_Data to examine:_
>>>
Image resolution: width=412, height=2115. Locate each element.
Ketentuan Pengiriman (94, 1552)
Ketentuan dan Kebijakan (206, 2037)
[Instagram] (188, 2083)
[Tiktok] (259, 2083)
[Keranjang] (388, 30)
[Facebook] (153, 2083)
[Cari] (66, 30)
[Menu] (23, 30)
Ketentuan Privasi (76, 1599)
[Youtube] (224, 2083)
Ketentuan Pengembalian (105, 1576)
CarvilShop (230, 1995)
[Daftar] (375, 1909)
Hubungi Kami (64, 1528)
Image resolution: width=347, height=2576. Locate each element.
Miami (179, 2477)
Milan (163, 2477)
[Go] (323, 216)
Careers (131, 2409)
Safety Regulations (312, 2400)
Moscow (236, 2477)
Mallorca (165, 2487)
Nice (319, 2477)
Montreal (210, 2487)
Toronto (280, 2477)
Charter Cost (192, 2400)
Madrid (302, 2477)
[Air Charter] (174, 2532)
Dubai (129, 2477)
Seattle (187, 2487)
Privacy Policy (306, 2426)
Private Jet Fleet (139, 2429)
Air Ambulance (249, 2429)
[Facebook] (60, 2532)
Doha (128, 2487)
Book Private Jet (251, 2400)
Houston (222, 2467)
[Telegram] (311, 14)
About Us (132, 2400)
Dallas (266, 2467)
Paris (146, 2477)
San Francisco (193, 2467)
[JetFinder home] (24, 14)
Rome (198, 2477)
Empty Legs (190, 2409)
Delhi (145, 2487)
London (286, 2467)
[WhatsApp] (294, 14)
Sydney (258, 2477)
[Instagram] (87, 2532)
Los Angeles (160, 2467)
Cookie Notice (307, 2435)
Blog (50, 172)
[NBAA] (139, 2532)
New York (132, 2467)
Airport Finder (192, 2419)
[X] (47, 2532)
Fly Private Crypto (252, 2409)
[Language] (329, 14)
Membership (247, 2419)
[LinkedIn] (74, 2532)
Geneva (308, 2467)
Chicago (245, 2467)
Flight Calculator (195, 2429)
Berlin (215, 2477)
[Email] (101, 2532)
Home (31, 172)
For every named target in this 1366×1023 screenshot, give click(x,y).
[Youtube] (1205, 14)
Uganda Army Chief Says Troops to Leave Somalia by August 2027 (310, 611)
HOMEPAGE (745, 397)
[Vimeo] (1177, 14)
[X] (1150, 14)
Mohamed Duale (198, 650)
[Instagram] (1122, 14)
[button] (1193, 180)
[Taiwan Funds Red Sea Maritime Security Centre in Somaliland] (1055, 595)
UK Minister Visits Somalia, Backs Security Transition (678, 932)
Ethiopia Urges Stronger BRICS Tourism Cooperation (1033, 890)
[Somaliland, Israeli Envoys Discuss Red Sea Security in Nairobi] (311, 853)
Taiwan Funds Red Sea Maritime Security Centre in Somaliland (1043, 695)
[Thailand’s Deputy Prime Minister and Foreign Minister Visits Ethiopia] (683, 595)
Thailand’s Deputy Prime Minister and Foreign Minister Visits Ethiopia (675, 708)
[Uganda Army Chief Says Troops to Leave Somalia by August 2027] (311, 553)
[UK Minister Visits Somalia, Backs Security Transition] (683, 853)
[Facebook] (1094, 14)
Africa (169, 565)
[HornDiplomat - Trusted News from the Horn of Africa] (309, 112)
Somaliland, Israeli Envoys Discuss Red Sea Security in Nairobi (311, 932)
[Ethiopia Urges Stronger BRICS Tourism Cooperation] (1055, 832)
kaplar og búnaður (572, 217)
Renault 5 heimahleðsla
<<<
_Assigned task:_
In the material above, find the line containing "Home (31, 172)" and the line containing "[Taiwan Funds Red", then write out exactly those two lines and every line between them, and nothing more.

_Solution to this exercise:_
Home (31, 172)
For every named target in this 1366×1023 screenshot, give click(x,y).
[Youtube] (1205, 14)
Uganda Army Chief Says Troops to Leave Somalia by August 2027 (310, 611)
HOMEPAGE (745, 397)
[Vimeo] (1177, 14)
[X] (1150, 14)
Mohamed Duale (198, 650)
[Instagram] (1122, 14)
[button] (1193, 180)
[Taiwan Funds Red Sea Maritime Security Centre in Somaliland] (1055, 595)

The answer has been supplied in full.